L’impegno delle associazioni di categoria è forte per la ricerca e la divulgazione di tutto quanto riguarda la canapa. «Con le piaghe del surriscaldamento globale e dell’inquinamento che affliggono il pianeta, credo che la canapa sia una svolta. Una svolta anche di rilancio dell’economia locale a partire dalla tradizione», dice Valentina. Anche le istituzioni stanno facendo la loro parte: la Campania ha una delle leggi più all’avanguardia per la regolamentazione della coltivazione della canapa con piani di finanziamento per invogliare questa coltivazione. «Non potremo mai raggiungere il numero degli ettari coltivati una volta, però ci sono tanti terreni che potrebbero essere convertiti a canapa, anche come semplice coltura di rodaggio e fitorigenerazione, in tutti quei campi confiscati alle mafie. Abbiamo abbastanza terreno per poter produrre abbastanza materia da poter creare un indotto», ha detto Nicomede, continuando: «È importante che i giovani inizino a conoscere questa pianta e a capire l’enorme potenzialità che ha e per questo motivo abbiamo iniziato a fare corsi anche nelle scuole».

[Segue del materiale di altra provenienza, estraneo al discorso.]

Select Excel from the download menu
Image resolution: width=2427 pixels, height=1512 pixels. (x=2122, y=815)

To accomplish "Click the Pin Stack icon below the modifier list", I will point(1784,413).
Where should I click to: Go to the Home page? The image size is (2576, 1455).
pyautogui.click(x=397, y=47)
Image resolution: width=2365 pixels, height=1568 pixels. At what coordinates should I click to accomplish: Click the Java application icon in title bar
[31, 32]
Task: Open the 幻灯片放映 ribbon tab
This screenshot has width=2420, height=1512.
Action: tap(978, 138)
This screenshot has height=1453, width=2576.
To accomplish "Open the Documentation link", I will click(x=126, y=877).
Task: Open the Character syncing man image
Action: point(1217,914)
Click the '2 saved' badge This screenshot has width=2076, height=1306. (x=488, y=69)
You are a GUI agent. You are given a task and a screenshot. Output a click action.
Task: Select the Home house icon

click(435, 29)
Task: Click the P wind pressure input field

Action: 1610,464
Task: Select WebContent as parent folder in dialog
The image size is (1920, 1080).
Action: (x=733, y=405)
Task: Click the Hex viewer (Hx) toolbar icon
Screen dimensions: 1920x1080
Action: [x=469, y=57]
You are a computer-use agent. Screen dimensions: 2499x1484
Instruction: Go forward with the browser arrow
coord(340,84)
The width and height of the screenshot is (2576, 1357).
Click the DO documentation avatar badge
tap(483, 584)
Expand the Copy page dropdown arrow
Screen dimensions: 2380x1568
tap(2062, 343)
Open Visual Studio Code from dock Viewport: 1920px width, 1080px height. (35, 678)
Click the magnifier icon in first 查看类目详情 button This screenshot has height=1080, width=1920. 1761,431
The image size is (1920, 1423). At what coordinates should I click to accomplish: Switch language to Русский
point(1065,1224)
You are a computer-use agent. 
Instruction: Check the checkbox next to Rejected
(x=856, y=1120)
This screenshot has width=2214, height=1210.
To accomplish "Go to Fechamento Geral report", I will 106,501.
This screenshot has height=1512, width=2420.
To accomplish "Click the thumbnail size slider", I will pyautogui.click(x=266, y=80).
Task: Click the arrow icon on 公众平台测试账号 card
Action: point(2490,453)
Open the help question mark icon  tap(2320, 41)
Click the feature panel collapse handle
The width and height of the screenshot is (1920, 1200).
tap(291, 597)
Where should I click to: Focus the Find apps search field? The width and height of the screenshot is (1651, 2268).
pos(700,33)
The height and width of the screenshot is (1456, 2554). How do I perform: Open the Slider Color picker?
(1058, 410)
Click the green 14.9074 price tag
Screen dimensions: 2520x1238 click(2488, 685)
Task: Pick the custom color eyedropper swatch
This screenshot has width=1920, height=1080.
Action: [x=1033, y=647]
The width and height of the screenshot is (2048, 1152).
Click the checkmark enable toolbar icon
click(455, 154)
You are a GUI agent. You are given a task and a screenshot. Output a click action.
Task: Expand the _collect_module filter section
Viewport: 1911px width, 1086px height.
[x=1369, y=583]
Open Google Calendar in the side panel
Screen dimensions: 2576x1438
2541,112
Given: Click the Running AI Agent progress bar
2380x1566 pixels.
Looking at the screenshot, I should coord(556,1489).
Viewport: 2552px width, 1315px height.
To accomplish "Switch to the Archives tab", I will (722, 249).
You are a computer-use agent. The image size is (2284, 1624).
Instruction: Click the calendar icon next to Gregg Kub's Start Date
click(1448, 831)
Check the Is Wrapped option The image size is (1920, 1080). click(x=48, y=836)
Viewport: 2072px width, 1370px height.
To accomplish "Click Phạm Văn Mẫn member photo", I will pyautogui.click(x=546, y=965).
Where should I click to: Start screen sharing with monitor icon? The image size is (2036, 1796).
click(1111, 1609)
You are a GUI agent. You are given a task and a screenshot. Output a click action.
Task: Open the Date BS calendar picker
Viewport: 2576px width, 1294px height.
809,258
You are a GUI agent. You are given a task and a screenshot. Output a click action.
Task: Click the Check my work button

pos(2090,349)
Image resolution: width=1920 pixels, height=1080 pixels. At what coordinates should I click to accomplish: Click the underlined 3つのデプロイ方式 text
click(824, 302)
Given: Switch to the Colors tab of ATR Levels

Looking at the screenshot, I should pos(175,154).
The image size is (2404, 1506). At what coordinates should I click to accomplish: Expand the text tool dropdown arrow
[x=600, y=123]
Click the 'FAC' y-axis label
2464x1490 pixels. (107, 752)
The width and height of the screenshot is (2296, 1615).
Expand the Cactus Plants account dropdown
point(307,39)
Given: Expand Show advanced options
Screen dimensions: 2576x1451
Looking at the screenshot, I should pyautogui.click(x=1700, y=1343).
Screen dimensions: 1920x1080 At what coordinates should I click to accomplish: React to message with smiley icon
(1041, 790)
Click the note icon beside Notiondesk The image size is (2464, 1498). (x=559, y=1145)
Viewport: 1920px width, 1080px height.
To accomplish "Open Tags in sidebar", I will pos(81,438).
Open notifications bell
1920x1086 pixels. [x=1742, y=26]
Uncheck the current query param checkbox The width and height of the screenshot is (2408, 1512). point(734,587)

L’anno prossimo all’Istituto tecnico Filangieri di Frattamaggiore nascerà il primo ragioniere esperto in canapa, all’Istituto Niglio le ragazze lavorano i tessuti di canapa con cui hanno fatto dei bellissimi vestiti.
Ma non è finita qui. Al Rione Salicelle di Afragola, nell’Istituto Europa Unita, quest’anno l’associazione Fracta Sativa ha svolto un corso di coltivazione e lavorazione della canapa. Laddove lo spaccio è un problema atavico, i ragazzi hanno potuto conoscere un altro tipo di erba, quella legale. Nicola Migliaccio, agronomo e docente del corso alle Salicelle ha raccontato questa esperienza in cui la canapa è diventata il viatico di un messaggio importante in un quartiere difficile. «Le nuove generazioni - ha detto - non conoscono cosa si può fare con la canapa utile, cioè la canapa sativa che non ha nulla a che vedere con l’altra canapa, quella illegale, che ha tutt’altro scopo e tutt’altro utilizzo».